Curious Appearance of a Photographer

Seconds into Fellini's Ginger and Fred, the viewer is electrified by the name 'Jacques Henri Lartigue' on one of the very first opening credit screens. Lartigue, known for his pictures of his family in various precarious machines and Ladies of Fashion, pretty much covered the 20th century from the French angle. And here he is, in what seems to be his only cinematic role, as a levitating priest on a dire Italian variety show (another of the 'guests' is a woman who has been paid by the network to give up her television for a month - how she has suffered: she berates the presenter on air for exploiting the poor) - obviously enjoying his time on the other side of the lens. The sad thing is that he died in 1986, the same year that the film was released, so who knows what his career plans were?


2nd May 2003

rogue male

In a city, those who belong in another time can hide. The man on the corner of Berkeley Square (itself a dated location), for instance. He was short, fiftyish, balding: he wore a three piece pinstriped suit (was there a watch chain?), a boldly striped shirt, a burgundy bow tie, gold rimmed spectacles. He postdated wing collars, it seemed, but surely he came from beyond 30 years ago. I leaned towards him as I passed, and he said to his companion,
'. . . areas of opportunity, like manufacturing for example . . .'
Definitely a time fugitive, dodging mortality, holing up in 2003 for a few weeks in an anonymous metropolis. His wardrobe was eccentric though just passable, and he'd not worn the thing that would certainly have got him brought in for questioning:  a hat.


7th May 2003

shanty  shanty  shanty

"I was before the mast in one of Bates' ships, the Herat, and when the order came at dawn to man the windlass I raised this shanty and my shipmates sang the chorus as I never heard it sung before or since - sometimes, even now, I can in fancy hear its mellow notes reverberating amid the fantastic buildings of the palace and see the great flocks of pigeons rising and falling as the strange sounds disturbed them."


8th May 2003

what do we know

eeksypeeksy points out not only that today is Gary Snyder's birthday, but also that he was born in the year Pluto was discovered, 1930. Separate events, yes, but then I thought about the time I went to the Lowell Observatory in Flagstaff: high among pinewoods, ferns by the trail, white shiplap timbers, the silence of this planet and of all the others. A Snyderish place.


10th May 2003


On the tennis court today - for the first time in 7, 8 years? - it was certainly dramatic. The forehand was a farce, the backhand a tragedy.


12th May 2003

holiday of a lifetime

From the brochure:

. . . the hotel lies among poplars in the watermeadows, and can be accessed on foot along the dykes. Local dishes include pyranomos, a stew made from lamb and squash flavoured with mint, lemon and chilis. A small airstrip alongside the gardens welcomes guests who arrive by aerial means.
Accommodations:   each room is equipped with a kingsize bed, a ceiling fan, and overlooks the cypress terrace.
In-room entertainment:  the hotel subscribes to many satellite services including The Rotifer Channel (see picture), Tardigrada Global, and Protozoon Toons (younger viewers). As part payment of the final bill, guests may take a turn in the kitchens and produce the menu of the day.


13th May 2003

You'd think that one of the more dangerous items you could have on a spacecraft in Earth orbit would be a sawn-off shotgun. Well, it would mean you wouldn't have to listen to that 'Daisy, daisy' nonsense when you offed the computer . . .


15th May 2003

The old mistress was ill, and sent my dismissal
By one even more wrappered and lean and dark
Than that wrapped concierge and imperturbable vassal
Who had bid me begone from her master's Gothic park.
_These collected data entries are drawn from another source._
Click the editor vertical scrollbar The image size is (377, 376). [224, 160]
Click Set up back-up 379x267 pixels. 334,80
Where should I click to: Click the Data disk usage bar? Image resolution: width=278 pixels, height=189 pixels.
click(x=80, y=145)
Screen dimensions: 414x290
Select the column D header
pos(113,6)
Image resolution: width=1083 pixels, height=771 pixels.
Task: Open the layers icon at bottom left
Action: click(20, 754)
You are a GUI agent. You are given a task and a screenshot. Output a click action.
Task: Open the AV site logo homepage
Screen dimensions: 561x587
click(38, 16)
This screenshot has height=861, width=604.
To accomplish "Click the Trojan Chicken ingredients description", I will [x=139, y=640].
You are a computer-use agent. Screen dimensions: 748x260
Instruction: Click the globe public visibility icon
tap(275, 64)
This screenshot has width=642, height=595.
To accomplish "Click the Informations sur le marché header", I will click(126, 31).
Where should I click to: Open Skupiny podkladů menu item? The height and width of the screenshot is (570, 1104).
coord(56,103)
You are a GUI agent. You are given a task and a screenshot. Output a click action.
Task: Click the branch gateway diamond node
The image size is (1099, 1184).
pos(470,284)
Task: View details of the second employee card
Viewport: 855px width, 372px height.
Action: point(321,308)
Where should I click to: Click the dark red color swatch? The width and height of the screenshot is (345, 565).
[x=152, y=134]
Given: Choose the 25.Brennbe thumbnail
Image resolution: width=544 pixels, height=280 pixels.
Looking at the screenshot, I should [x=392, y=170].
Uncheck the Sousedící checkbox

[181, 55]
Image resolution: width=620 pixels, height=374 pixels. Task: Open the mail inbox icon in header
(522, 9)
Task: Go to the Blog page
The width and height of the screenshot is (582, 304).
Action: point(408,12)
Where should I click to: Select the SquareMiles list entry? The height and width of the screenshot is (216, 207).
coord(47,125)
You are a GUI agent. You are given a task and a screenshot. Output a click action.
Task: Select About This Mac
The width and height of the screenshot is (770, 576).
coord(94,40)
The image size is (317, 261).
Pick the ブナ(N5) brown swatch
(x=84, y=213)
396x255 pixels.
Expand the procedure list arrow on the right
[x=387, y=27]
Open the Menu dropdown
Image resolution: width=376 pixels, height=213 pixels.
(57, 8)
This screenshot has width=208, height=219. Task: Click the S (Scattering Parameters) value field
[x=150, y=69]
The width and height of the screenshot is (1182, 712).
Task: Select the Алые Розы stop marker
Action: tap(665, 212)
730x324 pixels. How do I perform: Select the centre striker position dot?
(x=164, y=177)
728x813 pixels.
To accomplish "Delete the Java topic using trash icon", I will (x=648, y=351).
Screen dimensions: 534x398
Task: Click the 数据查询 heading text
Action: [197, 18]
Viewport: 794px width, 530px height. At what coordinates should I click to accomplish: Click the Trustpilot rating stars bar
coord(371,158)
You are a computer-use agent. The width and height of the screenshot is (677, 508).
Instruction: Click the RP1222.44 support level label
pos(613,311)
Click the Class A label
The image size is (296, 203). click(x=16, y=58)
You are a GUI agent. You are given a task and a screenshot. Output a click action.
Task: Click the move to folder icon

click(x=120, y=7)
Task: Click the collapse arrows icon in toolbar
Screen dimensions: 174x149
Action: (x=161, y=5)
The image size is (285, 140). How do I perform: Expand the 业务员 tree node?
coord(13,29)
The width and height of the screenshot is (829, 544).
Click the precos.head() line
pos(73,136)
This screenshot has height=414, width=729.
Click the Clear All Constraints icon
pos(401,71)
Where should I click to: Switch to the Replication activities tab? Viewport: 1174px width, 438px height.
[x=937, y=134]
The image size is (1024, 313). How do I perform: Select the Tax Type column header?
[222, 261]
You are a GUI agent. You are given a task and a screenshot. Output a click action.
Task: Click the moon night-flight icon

from John Crowe Ransom, Old Mansion


19th May 2003

subway map of the month

Disconcerting stations at which to alight #17: Dermatologico.


23rd May 2003


A calligrapher's recipe for a capital B:

Journey's end.1
A rising mist.2
Rising moon.3

1. The writer makes a line from top to bottom, and upon completion, pauses.
2. The writer moves the pen to the top of the line, and thinking of mist filling the evening valley, makes the first bow of the B.
3. Surprised by the blooming of a full moon over the hills, the writer completes the B with its second and final bow.


29rd May 2003

billions of blue blistering barnacles

Steinbeck says somewhere that every thing on land seems to have its analogue in the sea. For instance:

sea apple
sea biscuit
sea cucumber
sea dragon
sea elephant
sea fan
sea grape
sea hare
sea island
sea jersey
sea kale
sea lemon
sea monkey
sea nettle
sea otter
sea potato
sea quill
sea robin
sea scorpion
sea thistle
sea urchin
sea view
sea wolf
sea x...
sea y...
sea z...

As usual, there are problems compiling an alphalist. 'I' is feeble ('An offshore mooring station where oil tankers can discharge their cargo and from which the oil can be pumped ashore.'), 'J' isn't very good, 'V' is atrocious, and the last three are inevitably not there at all. Suggestions welcome!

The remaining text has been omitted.